How to change current directory in GNU Make

ruvim picture ruvim · May 26, 2016 · Viewed 15.5k times · Source

I want to separate the directory with sources from the directory with targets. And it seems that changing the current working directory from Makefile should be the simplest solution.

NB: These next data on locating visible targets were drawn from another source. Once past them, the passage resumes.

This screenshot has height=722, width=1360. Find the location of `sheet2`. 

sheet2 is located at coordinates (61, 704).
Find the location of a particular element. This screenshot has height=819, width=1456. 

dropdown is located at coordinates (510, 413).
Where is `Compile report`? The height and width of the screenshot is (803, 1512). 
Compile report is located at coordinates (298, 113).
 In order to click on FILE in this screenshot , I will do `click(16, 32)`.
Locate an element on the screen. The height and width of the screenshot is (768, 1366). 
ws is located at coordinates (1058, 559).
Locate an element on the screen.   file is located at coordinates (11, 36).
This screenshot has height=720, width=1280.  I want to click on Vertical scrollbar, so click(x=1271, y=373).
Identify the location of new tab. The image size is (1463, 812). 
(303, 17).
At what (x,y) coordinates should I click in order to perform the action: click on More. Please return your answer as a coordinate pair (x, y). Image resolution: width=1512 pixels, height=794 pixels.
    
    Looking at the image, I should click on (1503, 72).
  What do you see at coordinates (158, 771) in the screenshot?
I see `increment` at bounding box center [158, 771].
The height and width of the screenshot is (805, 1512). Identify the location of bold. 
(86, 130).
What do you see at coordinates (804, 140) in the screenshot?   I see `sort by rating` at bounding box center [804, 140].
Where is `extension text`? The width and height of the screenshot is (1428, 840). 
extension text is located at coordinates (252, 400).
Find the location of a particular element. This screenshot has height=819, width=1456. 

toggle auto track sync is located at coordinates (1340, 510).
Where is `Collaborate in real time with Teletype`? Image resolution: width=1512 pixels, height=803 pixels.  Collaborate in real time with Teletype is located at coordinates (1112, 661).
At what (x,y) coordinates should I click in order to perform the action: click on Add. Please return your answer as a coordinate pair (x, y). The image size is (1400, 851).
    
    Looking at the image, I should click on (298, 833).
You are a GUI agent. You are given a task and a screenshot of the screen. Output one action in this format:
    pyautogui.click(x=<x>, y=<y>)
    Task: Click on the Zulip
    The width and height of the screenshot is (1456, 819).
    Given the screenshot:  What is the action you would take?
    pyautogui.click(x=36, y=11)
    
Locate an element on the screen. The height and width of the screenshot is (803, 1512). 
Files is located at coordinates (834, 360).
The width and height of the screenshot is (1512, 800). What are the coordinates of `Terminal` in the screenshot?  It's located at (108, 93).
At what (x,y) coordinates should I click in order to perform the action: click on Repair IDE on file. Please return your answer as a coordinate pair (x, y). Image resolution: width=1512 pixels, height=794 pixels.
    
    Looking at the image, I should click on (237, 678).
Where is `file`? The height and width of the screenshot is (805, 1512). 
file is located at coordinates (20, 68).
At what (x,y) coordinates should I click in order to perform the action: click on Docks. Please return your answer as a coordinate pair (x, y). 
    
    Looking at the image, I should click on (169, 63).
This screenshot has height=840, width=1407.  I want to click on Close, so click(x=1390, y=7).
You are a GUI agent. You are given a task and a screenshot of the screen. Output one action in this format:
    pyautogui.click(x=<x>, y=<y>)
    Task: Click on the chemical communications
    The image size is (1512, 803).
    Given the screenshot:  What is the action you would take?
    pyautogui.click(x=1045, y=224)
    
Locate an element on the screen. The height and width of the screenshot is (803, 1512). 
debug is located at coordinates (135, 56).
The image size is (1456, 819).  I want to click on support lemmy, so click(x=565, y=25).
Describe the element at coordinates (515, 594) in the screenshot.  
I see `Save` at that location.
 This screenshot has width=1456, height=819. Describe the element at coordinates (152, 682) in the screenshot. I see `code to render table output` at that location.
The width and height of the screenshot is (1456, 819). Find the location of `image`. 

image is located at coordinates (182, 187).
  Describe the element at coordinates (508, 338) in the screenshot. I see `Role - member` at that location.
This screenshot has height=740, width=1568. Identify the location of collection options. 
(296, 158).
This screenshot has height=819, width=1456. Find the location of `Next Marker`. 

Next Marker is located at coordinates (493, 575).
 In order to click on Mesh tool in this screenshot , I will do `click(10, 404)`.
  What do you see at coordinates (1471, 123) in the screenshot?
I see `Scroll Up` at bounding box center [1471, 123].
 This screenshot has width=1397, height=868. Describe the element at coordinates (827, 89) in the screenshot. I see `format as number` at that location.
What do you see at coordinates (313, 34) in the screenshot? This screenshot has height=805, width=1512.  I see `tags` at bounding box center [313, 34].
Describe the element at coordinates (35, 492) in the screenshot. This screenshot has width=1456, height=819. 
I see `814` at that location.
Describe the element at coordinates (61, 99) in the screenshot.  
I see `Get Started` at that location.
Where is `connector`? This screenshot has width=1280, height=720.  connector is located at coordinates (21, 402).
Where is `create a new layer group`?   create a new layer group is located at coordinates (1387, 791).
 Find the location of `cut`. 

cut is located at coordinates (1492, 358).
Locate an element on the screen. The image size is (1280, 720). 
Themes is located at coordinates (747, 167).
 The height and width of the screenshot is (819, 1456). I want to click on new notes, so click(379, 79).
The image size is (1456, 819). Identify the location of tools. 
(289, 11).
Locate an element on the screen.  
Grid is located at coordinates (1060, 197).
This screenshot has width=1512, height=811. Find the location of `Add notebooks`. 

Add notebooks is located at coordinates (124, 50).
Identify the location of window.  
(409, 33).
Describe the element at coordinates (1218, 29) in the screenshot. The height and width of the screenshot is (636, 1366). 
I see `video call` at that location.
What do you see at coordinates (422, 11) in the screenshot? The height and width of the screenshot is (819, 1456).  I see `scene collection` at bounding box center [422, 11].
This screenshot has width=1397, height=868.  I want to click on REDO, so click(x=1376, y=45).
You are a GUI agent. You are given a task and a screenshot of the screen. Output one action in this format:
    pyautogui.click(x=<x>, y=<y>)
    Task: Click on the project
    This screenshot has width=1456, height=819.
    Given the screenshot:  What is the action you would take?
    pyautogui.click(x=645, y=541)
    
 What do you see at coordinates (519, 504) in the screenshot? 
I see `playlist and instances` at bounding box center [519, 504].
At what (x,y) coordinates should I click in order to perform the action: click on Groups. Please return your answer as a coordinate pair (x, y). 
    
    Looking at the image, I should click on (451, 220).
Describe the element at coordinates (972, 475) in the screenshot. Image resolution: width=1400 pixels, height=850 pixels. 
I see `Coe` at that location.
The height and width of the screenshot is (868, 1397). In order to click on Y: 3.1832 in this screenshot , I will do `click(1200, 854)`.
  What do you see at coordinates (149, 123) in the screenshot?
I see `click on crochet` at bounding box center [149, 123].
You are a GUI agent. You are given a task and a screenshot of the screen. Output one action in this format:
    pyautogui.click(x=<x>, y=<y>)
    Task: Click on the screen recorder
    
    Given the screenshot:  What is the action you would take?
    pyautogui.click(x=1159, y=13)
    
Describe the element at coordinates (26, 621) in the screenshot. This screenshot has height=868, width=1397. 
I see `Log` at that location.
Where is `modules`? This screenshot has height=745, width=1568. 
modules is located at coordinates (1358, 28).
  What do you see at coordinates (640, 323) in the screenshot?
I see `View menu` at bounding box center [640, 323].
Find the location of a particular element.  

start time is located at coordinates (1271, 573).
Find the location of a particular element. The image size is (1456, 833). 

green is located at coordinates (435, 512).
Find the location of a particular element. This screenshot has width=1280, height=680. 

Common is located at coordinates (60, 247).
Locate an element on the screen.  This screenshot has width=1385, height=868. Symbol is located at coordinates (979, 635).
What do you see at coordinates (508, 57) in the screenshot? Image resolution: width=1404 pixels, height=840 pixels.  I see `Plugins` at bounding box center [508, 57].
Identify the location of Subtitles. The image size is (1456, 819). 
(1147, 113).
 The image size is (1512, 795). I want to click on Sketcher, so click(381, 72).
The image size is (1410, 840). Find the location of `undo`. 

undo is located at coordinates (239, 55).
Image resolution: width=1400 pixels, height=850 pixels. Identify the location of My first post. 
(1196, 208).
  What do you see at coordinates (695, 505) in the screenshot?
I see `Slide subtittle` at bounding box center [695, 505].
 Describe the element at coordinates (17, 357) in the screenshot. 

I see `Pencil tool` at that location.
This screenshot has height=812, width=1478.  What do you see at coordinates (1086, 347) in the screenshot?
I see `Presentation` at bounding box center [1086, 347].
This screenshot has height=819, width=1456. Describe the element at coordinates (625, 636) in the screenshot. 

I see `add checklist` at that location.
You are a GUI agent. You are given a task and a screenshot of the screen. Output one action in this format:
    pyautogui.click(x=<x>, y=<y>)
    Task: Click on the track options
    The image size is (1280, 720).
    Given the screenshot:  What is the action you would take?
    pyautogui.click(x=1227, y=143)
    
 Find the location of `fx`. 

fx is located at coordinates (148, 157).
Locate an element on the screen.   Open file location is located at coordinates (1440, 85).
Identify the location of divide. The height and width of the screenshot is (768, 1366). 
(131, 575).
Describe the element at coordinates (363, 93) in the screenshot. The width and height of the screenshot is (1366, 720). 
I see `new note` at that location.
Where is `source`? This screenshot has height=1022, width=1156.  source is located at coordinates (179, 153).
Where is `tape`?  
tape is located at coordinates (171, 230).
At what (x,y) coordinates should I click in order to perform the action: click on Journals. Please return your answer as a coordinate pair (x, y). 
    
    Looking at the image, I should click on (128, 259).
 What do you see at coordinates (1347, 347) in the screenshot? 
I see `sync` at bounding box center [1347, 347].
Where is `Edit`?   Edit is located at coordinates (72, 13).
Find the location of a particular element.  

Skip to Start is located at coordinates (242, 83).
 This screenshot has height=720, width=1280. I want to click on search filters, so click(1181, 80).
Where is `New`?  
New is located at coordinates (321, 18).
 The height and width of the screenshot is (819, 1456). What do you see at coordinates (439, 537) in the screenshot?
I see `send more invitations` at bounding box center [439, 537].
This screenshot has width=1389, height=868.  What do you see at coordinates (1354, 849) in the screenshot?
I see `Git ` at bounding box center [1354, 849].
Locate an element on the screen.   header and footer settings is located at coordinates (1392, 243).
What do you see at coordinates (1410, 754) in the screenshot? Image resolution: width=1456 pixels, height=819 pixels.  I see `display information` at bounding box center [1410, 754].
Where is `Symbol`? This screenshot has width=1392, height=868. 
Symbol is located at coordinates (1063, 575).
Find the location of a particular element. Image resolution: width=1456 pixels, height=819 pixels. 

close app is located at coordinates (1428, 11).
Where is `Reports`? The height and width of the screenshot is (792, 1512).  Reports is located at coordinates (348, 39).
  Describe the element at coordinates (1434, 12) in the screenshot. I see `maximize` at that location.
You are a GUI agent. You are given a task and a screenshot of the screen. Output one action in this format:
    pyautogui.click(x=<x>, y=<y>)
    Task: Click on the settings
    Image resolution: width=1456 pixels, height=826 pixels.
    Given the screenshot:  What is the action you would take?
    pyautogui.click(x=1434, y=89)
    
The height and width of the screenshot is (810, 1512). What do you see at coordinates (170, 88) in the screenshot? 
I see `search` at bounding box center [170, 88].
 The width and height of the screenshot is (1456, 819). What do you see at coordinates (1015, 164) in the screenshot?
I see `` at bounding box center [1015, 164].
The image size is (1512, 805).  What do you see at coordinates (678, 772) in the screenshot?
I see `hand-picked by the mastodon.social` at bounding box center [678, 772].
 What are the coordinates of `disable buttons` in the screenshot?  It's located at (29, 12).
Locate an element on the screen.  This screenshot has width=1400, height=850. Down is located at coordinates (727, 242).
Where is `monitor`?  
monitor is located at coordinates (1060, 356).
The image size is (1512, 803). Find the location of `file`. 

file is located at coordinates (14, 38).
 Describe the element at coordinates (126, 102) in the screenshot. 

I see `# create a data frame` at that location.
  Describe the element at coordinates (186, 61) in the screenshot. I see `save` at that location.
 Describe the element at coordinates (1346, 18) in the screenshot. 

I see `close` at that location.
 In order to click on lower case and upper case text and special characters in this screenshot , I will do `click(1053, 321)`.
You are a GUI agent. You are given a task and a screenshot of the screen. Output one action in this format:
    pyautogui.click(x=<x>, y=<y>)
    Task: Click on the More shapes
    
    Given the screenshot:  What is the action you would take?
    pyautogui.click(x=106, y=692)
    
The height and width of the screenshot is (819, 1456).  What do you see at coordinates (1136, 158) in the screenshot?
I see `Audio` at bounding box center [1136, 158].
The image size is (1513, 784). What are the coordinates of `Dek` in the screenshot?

Explicit path to targets is not sufficient because of the following drawbacks:

  1. Redundant code in Makefile since every reference to target should be prefixed with variable.
  2. More complex command line to build particular intermediate target (worse for debugging).

See also Pauls's rule #3:

Life is simplest if the targets are built in the current working directory.

Regarding VPATH — I also agree that requiring developers "to change to the target directory before running make is a pain".

Answer

Mike Kinghan picture Mike Kinghan · May 26, 2016

Building targets in a separate directory is a commonplace make practice that GNU make conveniently supports without changing directory or invoking auxiliary tools. Here is a routine illustration:

Makefile

srcs := main.c foo.c
blddir := bld
objs := $(addprefix $(blddir)/,$(srcs:.c=.o))
exe := $(blddir)/prog

.PHONY: all clean

all: $(exe)

$(blddir):
    mkdir -p $@

$(blddir)/%.o: %.c | $(blddir)
    $(CC) $(CFLAGS) $(CPPFLAGS) -c -o $@ $<

$(exe) : $(objs)
    $(CC) -o $@ $^ $(LDFLAGS) $(LDLIBS)

clean:
    rm -fr $(blddir)

which runs like:

$ make
mkdir -p bld
cc   -c -o bld/main.o main.c
cc   -c -o bld/foo.o foo.c
cc -o bld/prog bld/main.o bld/foo.o

Cribs:-

There can be powerful reasons to make make change its working directory but merely putting build products in a separate directory isn't one.